Your colors are just right. Excellent job!


----------



## sg-99 (Jan 11, 2009)

jaws62666 said:


> I just got this as well. Awesome job. Did you prime everything and if so what did you use. Also what colors did you use


After I washed the kit white primer was used. For the colors of the dragon I used Vallejo tank brown/ hemp mix for the body, hemp for the belly area. next burnt umber for the shading, sandy brown for the highlights and fire red for the wings and then everything was post shaded with black grey. the base got the same treatment Vallejo earth, sandy brown and black grey.


----------



## robiwon (Oct 20, 2006)

You did a great job on the coloring of the dragon. I would say it looks spot on! I think this is the first one I have seen completed. I really need to get one myslef!


----------



## jaws62666 (Mar 25, 2009)

sg-99 said:


> After I washed the kit white primer was used. For the colors of the dragon I used Vallejo tank brown/ hemp mix for the body, hemp for the belly area. next burnt umber for the shading, sandy brown for the highlights and fire red for the wings and then everything was post shaded with black grey. the base got the same treatment Vallejo earth, sandy brown and black grey.


what brand of primer


----------



## IanWilkinson (Apr 23, 2010)

wonderful colour choice!.. looks very natural.. the base is my only gripe with this kit.. wish it was more built up and not as flat...


----------



## John P (Sep 1, 1999)

WOW!!
I hope I can do half that well!


----------



## sg-99 (Jan 11, 2009)

jaws62666 said:


> what brand of primer


Cheap rattlecan hardware store white primer. I use Ace hardware White primer :thumbsup:


----------



## sg-99 (Jan 11, 2009)

Now with finished nameplate and a top view:thumbsup:


----------



## robiwon (Oct 20, 2006)

Again, looks great. When I do mine I'm going to shoot her with Future to give her that wet look she had.


----------



## Jafo (Apr 22, 2005)

sweet!, hope I can do as well also


----------



## Pun13 (Mar 19, 2008)

Wow, really nice work indeed. I like the colors on him

Tom


----------



## sg-99 (Jan 11, 2009)

Got the primary colors on the figure, Vallejo sandy brown for the pants, tank brown/black mix for the tunic and boots. My only complaint is the spear it is made of vinyl and it will never be straight, either brass or styrene rod will be the relace handle for the spear. Next up on the figure some washes and blending:thumbsup:


----------



## moonlightdrive21 (Dec 28, 2011)

sg-99 said:


> Got the primary colors on the figure, Vallejo sandy brown for the pants, tank brown/black mix for the tunic and boots. My only complaint is the spear it is made of vinyl and it will never be straight, either brass or styrene rod will be the relace handle for the spear. Next up on the figure some washes and blending:thumbsup:


Looking real nice !!


----------



## sg-99 (Jan 11, 2009)

A wash and and few shadows and highlights added:thumbsup:


----------



## rkoenn (Dec 18, 2007)

The figure is turning out great too, fantastic job on this kit.


----------



## John P (Sep 1, 1999)

Perfect!

How about a nice wooden dowel for the spear shaft?


----------



## sg-99 (Jan 11, 2009)

That would work and stain it to give it another level of realism:thumbsup:


----------



## SJF (Dec 3, 1999)

Fantastic job on this! 

Sean


----------



## nautilusnut (Jul 9, 2008)

Excellent work-I hope to start mine soon, unfortunately a family member is in the hospital so all "play time" is suspended until further notice.

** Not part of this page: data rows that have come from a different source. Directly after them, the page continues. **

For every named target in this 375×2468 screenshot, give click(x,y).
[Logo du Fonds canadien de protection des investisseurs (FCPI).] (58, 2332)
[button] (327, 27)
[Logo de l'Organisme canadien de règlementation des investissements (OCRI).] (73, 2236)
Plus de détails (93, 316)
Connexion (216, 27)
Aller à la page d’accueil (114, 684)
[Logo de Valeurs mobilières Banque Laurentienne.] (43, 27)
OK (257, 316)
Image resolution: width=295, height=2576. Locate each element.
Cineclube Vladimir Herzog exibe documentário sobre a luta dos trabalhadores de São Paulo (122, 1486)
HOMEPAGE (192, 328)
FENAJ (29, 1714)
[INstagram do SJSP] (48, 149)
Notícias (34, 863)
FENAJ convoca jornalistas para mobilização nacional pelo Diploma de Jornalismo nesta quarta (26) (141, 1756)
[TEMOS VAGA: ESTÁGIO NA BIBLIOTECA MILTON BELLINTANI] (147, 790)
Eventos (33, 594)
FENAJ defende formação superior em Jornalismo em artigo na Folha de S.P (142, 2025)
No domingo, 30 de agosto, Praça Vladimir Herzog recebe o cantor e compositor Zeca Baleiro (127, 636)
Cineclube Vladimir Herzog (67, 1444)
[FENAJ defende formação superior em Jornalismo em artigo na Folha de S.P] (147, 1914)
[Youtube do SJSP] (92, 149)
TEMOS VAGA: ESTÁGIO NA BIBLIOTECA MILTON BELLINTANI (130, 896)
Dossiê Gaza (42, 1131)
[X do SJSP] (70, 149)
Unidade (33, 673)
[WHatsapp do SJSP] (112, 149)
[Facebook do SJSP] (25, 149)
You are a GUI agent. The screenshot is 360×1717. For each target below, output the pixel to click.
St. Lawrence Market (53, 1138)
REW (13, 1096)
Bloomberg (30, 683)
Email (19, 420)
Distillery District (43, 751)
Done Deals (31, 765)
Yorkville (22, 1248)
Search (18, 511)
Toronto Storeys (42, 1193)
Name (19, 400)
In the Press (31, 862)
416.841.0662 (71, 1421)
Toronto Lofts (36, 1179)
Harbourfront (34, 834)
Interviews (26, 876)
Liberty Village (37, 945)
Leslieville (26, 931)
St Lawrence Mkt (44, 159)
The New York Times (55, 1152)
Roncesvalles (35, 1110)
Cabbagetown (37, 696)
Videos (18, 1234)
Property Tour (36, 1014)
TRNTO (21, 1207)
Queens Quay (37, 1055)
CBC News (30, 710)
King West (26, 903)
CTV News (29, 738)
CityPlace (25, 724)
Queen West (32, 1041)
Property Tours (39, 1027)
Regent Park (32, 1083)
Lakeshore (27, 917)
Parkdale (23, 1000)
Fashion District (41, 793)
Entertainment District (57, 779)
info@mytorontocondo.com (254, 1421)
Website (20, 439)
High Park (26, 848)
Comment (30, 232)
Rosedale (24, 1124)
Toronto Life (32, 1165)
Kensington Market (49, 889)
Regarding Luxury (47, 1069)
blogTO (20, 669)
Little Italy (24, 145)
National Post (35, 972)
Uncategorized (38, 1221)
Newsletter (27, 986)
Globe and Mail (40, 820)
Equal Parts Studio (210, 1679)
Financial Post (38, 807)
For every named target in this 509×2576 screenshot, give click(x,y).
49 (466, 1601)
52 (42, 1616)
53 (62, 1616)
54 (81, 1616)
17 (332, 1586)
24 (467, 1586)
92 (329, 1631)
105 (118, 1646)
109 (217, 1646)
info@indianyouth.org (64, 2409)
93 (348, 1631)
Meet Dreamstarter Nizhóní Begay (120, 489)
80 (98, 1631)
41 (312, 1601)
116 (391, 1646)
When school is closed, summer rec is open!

When I received this kit I immediately broke out my reference materials.
Cinefex magazine's in-depth coverage of the making of the film, as well as freeze- framing the dragon sequences. I was surprised to see that he was not as "brown" as I remembered. The undersides, arms and tail are actually a sort of "dirty linen" color with heavy olive-drab pattens. The wings are mostly burnt sienna with the same patterns and a dark-brown spine. This coloration is easily seen in the scenes with the full-size tail. Animator Phil Tippet supervised the painting of the full-sized props to match the animation models.
I plan to paint mine accordingly with dark washes to tone down the colors somewhat. I also plan to build an entirely new base that looks like the cave entrance with the sacrificial pole.


----------



## robiwon (Oct 20, 2006)

What issue of Cinefex did the story? I may have to try and find one on ebay.


----------



## nautilusnut (Jul 9, 2008)

Wayyyyyy back at issue # 6!


----------



## robiwon (Oct 20, 2006)

nautilusnut said:


> Wayyyyyy back at issue # 6!


Thanks, need to go search ebay for that. I plan on picking this kit up at Wonderfest. I need to save my money for then.


----------



## John P (Sep 1, 1999)

I just need to go to my bookshelves for that.


----------



## Y3a (Jan 18, 2001)

John, Do you have all the issues too?


----------



## MonsterModelMan (Dec 20, 2000)

nautilusnut said:


> Excellent work-I hope to start mine soon, unfortunately a family member is in the hospital so all "play time" is suspended until further notice.
> 
> When I received this kit I immediately broke out my reference materials.
> Cinefex magazine's in-depth coverage of the making of the film, as well as freeze- framing the dragon sequences. I was surprised to see that he was not as "brown" as I remembered. The undersides, arms and tail are actually a sort of "dirty linen" color with heavy olive-drab pattens. The wings are mostly burnt sienna with the same patterns and a dark-brown spine. This coloration is easily seen in the scenes with the full-size tail. Animator Phil Tippet supervised the painting of the full-sized props to match the animation models.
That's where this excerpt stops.